Watch a full 1976 P-Funk concert taped live in Houston, Texas:
A no-brainer Rock & Roll Hall of Famer, Clinton's music has endured and been wildly influential, including for generations of Hip Hop artists. Alongside James Brown's grooves, Clinton's music is some of the most sampled ever, used by everyone from De La Soul and N.W.A. to YG and Earl Sweatshirt.
Clinton's current Parliament-Funkadelic experience features longtime P-Funk players like trumpeter Bennie Cowan, saxophonist Greg Thomas, bassist Lige Curry and guitarist Blackbyrd McKnight. The Funk extravaganza - dubbed the One Nation Under a Groove tour - will be further enhanced by special guests Fishbone and Galactic, as well as relative newcomers Miss Velvet & The Blue Wolf.

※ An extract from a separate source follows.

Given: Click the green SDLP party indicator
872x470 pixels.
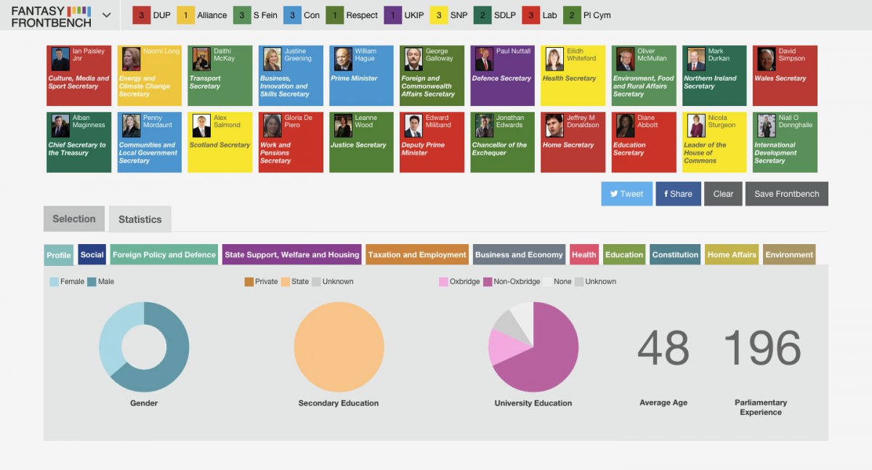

The One Nation Under a Groove tour comes to Cincinnati's Riverfront Live this Saturday. Tickets are $40 in advance (here) or $45 at the door. Showtime is 6:30 p.m.
The legendary musician received a special Lifetime Achievement Award from the Grammys recently. In the Rolling Stone interview, Clinton said the honor meant a lot to him because it offered a platform to celebrate the many musicians he's worked with over the years, including peak-era band members Bernie Worrell and Cincinnati native Bootsy Collins, both critical to the P-Funk sound.
"It's never been about me or no particular thing," Clinton said to Rolling Stone before the Grammy's ceremony. "As I'm getting ready to get a lifetime achievement award and all of that, there's so many people that's been in the band- that award will belong to everybody that's participated in making the P-Funk what it is. It will be for all the people that's ever been through the P-Funk army."